**Work order:** Render every line of the data below as a JSON array of strings, one string per line, and omit blank lines.
┌──
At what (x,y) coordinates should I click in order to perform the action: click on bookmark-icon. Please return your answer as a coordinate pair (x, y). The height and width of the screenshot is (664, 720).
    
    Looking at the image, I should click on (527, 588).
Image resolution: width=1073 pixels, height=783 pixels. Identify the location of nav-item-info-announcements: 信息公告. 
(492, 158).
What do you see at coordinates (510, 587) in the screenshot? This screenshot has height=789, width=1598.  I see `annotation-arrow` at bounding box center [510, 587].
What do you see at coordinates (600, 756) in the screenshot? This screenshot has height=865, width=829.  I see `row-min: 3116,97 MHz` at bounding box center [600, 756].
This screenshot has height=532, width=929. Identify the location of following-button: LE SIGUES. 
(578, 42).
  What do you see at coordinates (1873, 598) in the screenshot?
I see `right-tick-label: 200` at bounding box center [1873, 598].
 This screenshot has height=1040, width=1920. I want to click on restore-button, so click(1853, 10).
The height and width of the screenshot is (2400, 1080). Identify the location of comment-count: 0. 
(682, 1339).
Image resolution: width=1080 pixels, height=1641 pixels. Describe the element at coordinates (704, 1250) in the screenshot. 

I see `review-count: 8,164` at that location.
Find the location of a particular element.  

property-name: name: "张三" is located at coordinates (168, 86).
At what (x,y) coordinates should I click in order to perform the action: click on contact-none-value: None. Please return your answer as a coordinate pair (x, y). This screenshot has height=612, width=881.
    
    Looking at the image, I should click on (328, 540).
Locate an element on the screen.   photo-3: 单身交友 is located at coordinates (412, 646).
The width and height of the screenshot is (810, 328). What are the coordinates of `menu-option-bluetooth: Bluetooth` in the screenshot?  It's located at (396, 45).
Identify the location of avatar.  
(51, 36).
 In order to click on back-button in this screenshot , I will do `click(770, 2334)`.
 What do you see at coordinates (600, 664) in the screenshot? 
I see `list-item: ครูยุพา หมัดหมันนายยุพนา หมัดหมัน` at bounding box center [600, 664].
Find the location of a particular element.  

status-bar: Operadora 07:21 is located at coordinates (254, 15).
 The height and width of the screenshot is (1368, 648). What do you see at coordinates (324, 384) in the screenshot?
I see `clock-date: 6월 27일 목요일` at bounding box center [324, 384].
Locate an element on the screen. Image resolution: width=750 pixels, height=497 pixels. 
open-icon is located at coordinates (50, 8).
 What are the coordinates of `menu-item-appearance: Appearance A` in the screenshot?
└──
**Exercise output:**
[
  "At what (x,y) coordinates should I click in order to perform the action: click on bookmark-icon. Please return your answer as a coordinate pair (x, y). The height and width of the screenshot is (664, 720).",
  "    Looking at the image, I should click on (527, 588).",
  "Image resolution: width=1073 pixels, height=783 pixels. Identify the location of nav-item-info-announcements: 信息公告. ",
  "(492, 158).",
  "What do you see at coordinates (510, 587) in the screenshot? This screenshot has height=789, width=1598.  I see `annotation-arrow` at bounding box center [510, 587].",
  "What do you see at coordinates (600, 756) in the screenshot? This screenshot has height=865, width=829.  I see `row-min: 3116,97 MHz` at bounding box center [600, 756].",
  "This screenshot has height=532, width=929. Identify the location of following-button: LE SIGUES. ",
  "(578, 42).",
  "  What do you see at coordinates (1873, 598) in the screenshot?",
  "I see `right-tick-label: 200` at bounding box center [1873, 598].",
  " This screenshot has height=1040, width=1920. I want to click on restore-button, so click(1853, 10).",
  "The height and width of the screenshot is (2400, 1080). Identify the location of comment-count: 0. ",
  "(682, 1339).",
  "Image resolution: width=1080 pixels, height=1641 pixels. Describe the element at coordinates (704, 1250) in the screenshot. ",
  "I see `review-count: 8,164` at that location.",
  "Find the location of a particular element.  ",
  "property-name: name: \"张三\" is located at coordinates (168, 86).",
  "At what (x,y) coordinates should I click in order to perform the action: click on contact-none-value: None. Please return your answer as a coordinate pair (x, y). This screenshot has height=612, width=881.",
  "    Looking at the image, I should click on (328, 540).",
  "Locate an element on the screen.   photo-3: 单身交友 is located at coordinates (412, 646).",
  "The width and height of the screenshot is (810, 328). What are the coordinates of `menu-option-bluetooth: Bluetooth` in the screenshot?  It's located at (396, 45).",
  "Identify the location of avatar.  ",
  "(51, 36).",
  " In order to click on back-button in this screenshot , I will do `click(770, 2334)`.",
  " What do you see at coordinates (600, 664) in the screenshot? ",
  "I see `list-item: ครูยุพา หมัดหมันนายยุพนา หมัดหมัน` at bounding box center [600, 664].",
  "Find the location of a particular element.  ",
  "status-bar: Operadora 07:21 is located at coordinates (254, 15).",
  " The height and width of the screenshot is (1368, 648). What do you see at coordinates (324, 384) in the screenshot?",
  "I see `clock-date: 6월 27일 목요일` at bounding box center [324, 384].",
  "Locate an element on the screen. Image resolution: width=750 pixels, height=497 pixels. ",
  "open-icon is located at coordinates (50, 8).",
  " What are the coordinates of `menu-item-appearance: Appearance A` in the screenshot?"
]